“Quello che ho cercato di suggerire, anche alla Commissione Europea, è di fare in modo che ci sia un interesse pubblico a sviluppare nuovi farmaci per i pazienti di malattie rare. Questo si potrebbe fare tramite lo stanziamento di un miliardo di euro all’anno, che è una piccola somma per l’Unione Europea, questo miliardo potrebbe essere utilizzato per costituire venti gruppi, ognuno con la propria specialità e ognuno finanziato con 50 milioni di euro all’anno, che sviluppano farmaci per le mattie rare”. Questa è la ricetta del professor Silvio Garattini per fronteggiare la questione degli investimenti sulle malattie rare, un business che, per le case farmaceutiche, non è un business in quanto l’investimento sarebbe maggiore delle spese per sviluppare una terapia. Garattini è una delle voci europee più autorevoli in campo scientifico, fondatore dell’istituto di Ricerche farmacologiche Mario Negri di cui oggi ricopre la carica di presidente.

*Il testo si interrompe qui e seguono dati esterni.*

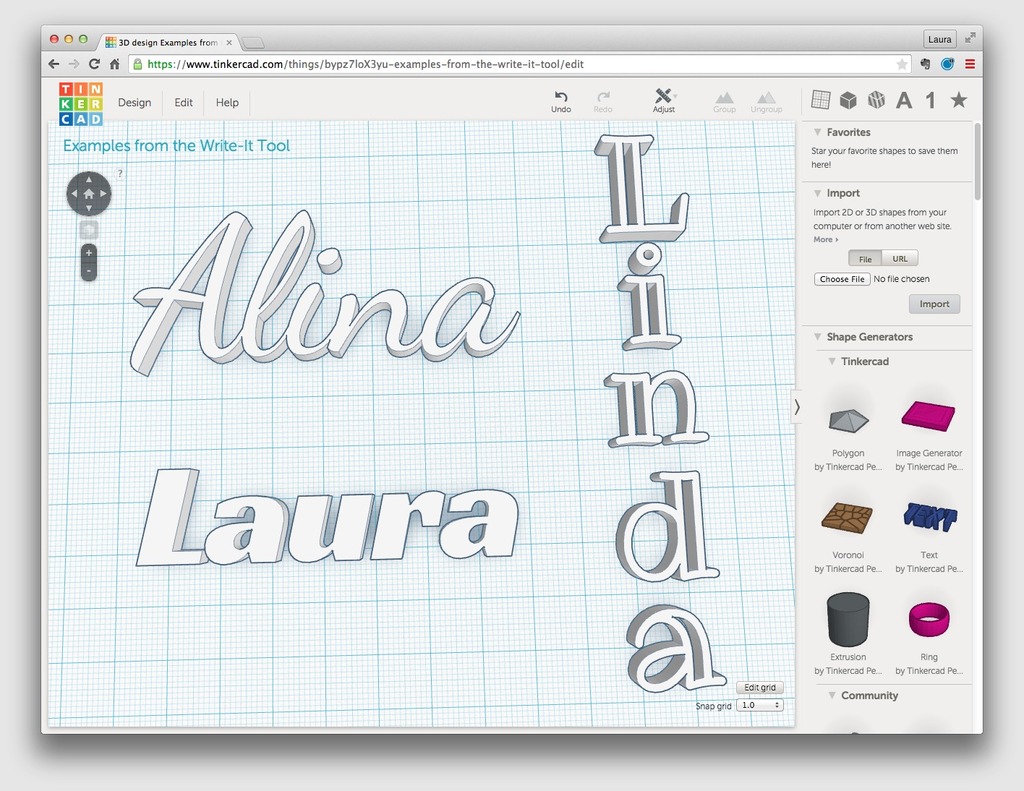Switch import source to URL

click(899, 259)
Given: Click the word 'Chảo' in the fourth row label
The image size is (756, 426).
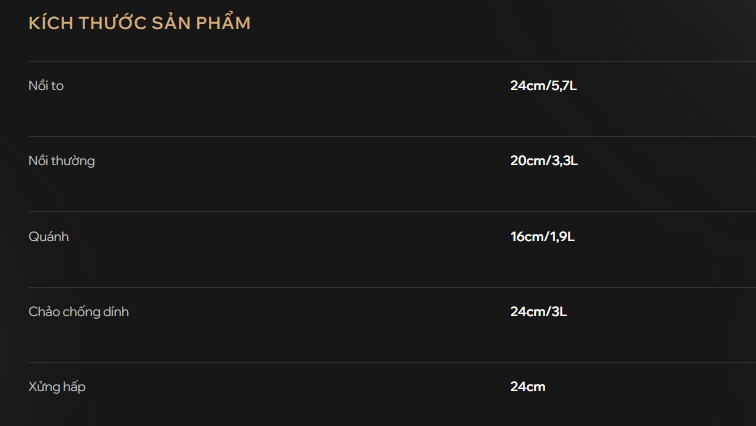Looking at the screenshot, I should click(44, 312).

Sulla questione si è espresso il responsabile dell’Associazione immunodeficienze primitive, Filippo Cristoferi.
“Quanto afferma il professor Garattini è sicuramente rilevante – commenta Cristoferi -. Un contributo di un miliardo di euro da parte della comunità europea per la ricerca sulle malattie rare sono sicuramente soldi in più che sapremmo come spendere in maniera adeguata per una ricerca di qualità”.
Nuovi fondi, ma non solo, Cristoferi auspica l’ottimizzazione delle risorse già esistenti. “Ci sono poi alcuni altri temi che andrebbero approfonditi e analizzati e che non comportano per forza risorse aggiuntive sul tema della ricerca – prosegue -. Sostanzialmente potrebbero esserci dei sistemi che incentivano in particolare le aziende del farmaco a compiere significativi investimenti in attività di ricerca. Se ci fosse un sistema compensativo del payback farmaceutico rispetto a eventuali investimenti in ricerca, oppure se gli investimenti in ricerca venissero defiscalizzati, potrebbero essere soluzioni che incentiverebbero le aziende ad andare in una certa direzione”.
Cristoferi auspica inoltre una maggiore connessione tra pubblico e privato: “Vale ugualmente per le aziende profit, ossia quelle più interessate al campo della ricerca, oppure per le charities, come la fondazione Telethon. Se riuscissero ad avere un migliore utilizzo dei fondi dedicati alle attività di ricerca sulle malattie rare, attraverso sistemi favorenti oppure attraverso sistemi di cofinanziamento del soggetto pubblico. Ad esempio, il privato decide di investire un euro in attività di ricerca, il pubblico raddoppia l’investimento per poter raggiungere l’obiettivo. Altro tema sono le partnership tra istituti di ricerca pubblici e istituti di ricerca privati”.
“Un ultimo aspetto, molto significativo, che incentiverebbe le aziende a investire nel mercato del farmaco orfano, è quello di trovare modalità di finanziamento e di accesso al mercato di queste terapie che siano più dinamiche e innovative, che non prevedano quindi il pagamento del farmaco nell’anno fiscale di acquisto e somministrazione ma che permettano formule finanziarie di pagamento dilazionate”.
Infine, si torna alle parole del professor Garattini: “Si possono quindi trovare, come sostiene Garattini, formule di investimento ulteriori nell’ambito delle malattie rare, si possono trovare anche dinamiche economico – finanziarie che incentivino i soggetti che hanno un interesse specifico a sostenere ulteriormente il mondo della ricerca, in particolare in Italia in cui la ricerca e i ricercatori hanno una qualità e una formazione tali che producono esiti di assoluta rilevanza”.